Thursday, November 24, 2011

Ai Weiwei: 'Shame on Me'

November 24, 2011

The Chinese artist Ai Weiwei speaks about the changes in his life since the end of his detention in June and shows himself moved and surprised by a new culture of protest in his country.

SPIEGEL: Last week you made a €970,000 ($1.3 million) payment to the bank account of the Chinese tax authorities. You consider it to be a kind of guarantee, a deposit. Do they consider it to be an admission of guilt?

Ai: I cannot speak for them. But I can tell you a lot about the pressure from the tax bureau and the police department on me. They really, really wanted us to pay. They tried to push us hard. They said: Pay something, you should understand. But they did not tell me what I should understand.

SPIEGEL: So the fact that you finally paid is a kind of victory for them?

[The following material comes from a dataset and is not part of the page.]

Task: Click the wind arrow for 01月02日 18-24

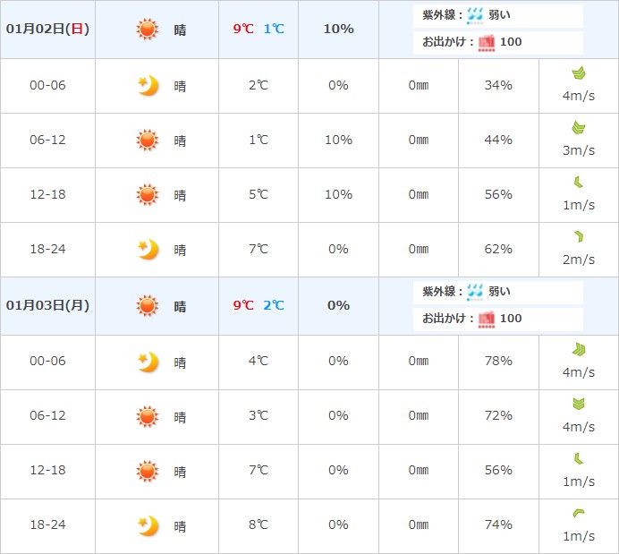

Ai: Well, it was desirable for them but we had no choice. They said: If you don't pay, we will bring your case to the public security office, and then you will be facing criminal charges. By law you have to pay first, and then you can make an appeal.

SPIEGEL: Have you ever seen any proof of your alleged tax evasion?

Ai: No, and it is ridiculous. The only reason why they put me in jail is my involvement in politics, my criticism of the authorities. Later the excuse for my detention became my "tax problem." But internally they never told me anything about it. I don't want to underestimate their intelligence, but up to this day I think what they did is very stupid. In fact, they even helped me in an ironic sense. They gave me a chance to explain what is happening with this system. They provided such a platform for me.